Kaplan-Meier Survival Curves in dbt
Mon Feb 14 2022Inspired by Convoys, I’ve tried to model conversion rates in SQL.
The following macro computes the Kaplan-Meier survival curves and conversion rates given two timestamps and the groups. You can then generate these tables at runtime and plot them in your favorite BI tool.

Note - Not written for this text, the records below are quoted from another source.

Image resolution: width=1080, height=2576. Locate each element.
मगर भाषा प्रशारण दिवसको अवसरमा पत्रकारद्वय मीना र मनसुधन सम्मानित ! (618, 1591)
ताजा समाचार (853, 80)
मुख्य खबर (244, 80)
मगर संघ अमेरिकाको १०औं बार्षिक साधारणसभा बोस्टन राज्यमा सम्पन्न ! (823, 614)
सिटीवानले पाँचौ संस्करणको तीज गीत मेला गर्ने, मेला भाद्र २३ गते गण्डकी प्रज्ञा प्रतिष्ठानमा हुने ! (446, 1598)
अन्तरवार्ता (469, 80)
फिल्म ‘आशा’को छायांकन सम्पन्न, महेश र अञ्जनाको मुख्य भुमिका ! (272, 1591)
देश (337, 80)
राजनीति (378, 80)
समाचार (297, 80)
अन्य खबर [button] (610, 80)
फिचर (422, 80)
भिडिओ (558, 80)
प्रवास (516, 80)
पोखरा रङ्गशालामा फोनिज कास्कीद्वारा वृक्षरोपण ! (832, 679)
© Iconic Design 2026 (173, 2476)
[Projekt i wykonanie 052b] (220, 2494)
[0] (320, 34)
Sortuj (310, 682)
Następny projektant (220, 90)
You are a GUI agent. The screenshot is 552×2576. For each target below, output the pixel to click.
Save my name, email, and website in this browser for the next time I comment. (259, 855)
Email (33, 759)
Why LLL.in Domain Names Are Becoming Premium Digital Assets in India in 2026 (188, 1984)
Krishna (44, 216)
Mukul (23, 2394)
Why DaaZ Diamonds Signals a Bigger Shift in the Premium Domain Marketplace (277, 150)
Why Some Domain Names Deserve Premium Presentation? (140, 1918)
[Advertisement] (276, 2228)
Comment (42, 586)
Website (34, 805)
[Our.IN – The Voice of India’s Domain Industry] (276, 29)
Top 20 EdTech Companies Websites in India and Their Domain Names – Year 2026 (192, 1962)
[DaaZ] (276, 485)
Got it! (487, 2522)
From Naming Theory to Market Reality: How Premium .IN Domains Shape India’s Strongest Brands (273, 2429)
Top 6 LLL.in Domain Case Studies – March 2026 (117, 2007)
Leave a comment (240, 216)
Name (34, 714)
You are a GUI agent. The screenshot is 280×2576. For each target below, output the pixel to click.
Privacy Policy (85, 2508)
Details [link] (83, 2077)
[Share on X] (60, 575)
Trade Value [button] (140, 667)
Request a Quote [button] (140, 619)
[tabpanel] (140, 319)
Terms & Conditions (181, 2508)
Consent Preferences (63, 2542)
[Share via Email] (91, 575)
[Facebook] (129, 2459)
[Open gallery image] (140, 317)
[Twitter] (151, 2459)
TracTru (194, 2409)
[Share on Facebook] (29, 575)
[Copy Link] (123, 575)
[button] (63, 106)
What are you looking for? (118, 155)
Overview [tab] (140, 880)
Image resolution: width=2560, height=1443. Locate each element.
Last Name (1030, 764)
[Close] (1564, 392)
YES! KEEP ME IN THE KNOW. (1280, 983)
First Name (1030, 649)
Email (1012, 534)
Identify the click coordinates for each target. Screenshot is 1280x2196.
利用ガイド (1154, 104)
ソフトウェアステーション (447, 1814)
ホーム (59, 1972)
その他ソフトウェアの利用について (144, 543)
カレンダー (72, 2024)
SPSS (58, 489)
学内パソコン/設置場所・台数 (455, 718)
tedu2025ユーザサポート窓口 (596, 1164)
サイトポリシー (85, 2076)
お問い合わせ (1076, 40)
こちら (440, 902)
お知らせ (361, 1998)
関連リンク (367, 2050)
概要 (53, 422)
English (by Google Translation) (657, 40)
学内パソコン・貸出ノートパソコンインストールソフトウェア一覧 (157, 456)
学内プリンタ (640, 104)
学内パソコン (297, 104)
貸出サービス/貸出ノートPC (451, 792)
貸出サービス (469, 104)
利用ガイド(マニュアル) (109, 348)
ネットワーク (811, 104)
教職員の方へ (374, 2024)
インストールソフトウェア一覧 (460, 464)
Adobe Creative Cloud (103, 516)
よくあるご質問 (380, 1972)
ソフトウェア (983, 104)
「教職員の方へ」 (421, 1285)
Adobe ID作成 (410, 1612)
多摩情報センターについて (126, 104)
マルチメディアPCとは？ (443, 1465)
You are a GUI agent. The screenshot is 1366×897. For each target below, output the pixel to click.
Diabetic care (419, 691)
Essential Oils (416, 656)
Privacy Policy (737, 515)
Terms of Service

{% macro conversion_rate(relation, id, created, converted, groups, time_unit="minute") %}
with durations as (
select
*,
timestamp_diff(coalesce({{ converted }}, current_timestamp()), {{ created }}, {{ time_unit }}) as duration
from {{ relation }}
),
total_subjects as (
select
{{ groups }} as g,
count(distinct {{ id }}) as num_subjects
from durations
group by 1
),
daily_conversions as (
select
duration,
{{ groups }} as g,
count(distinct {{ id }}) as total,
sum(if( {{ converted }} is null, 0, 1)) as conversions
from durations
group by 1, 2
order by 1 asc
),
cumulative_conversions as (
select
duration,
daily_conversions.g,
total,
conversions,
total_subjects.num_subjects - coalesce(sum(total) over (partition by daily_conversions.g order by duration asc rows between unbounded preceding and 1 preceding), 0) as at_risk
from daily_conversions
left join total_subjects on daily_conversions.g = total_subjects.g
),
final as (
select
duration,
g,
at_risk,
total,
conversions,
at_risk - conversions - coalesce(lead(at_risk, 1) over (partition by g order by duration asc), 0) as censored,
exp(sum(ln(1 - conversions / at_risk)) over (partition by g order by duration asc rows between unbounded preceding and current row)) as survival_proba,
100 * (1 - exp(sum(ln(1 - conversions / at_risk)) over (partition by g order by duration asc rows between unbounded preceding and current row))) as conversion_pct,
sum(conversions / at_risk) over (partition by g order by duration asc rows between unbounded preceding and current row) as cumulative_hazard
from cumulative_conversions
where conversions > 0 and duration < 60 * 2
)
select * from final
{% endmacro %}
The usage then is as simple as:
with dataset as (
select
id,
trial_started_at as created_at,
converted_at,
plan as g
from {{ ref('trials') }}
)
select * from ({{
conversion_rate(
relation="dataset",
id="id",
created="created_at",
converted="converted_at",
groups="g",
time_unit="minute"
)
}})
I’m sure this can be improved and simplified. For now, is good enough and it works! If you’re looking for an alternative in Looker, the folks at Montreal Analytitcs have you covered: How to Leverage Product Survival Curves in Looker.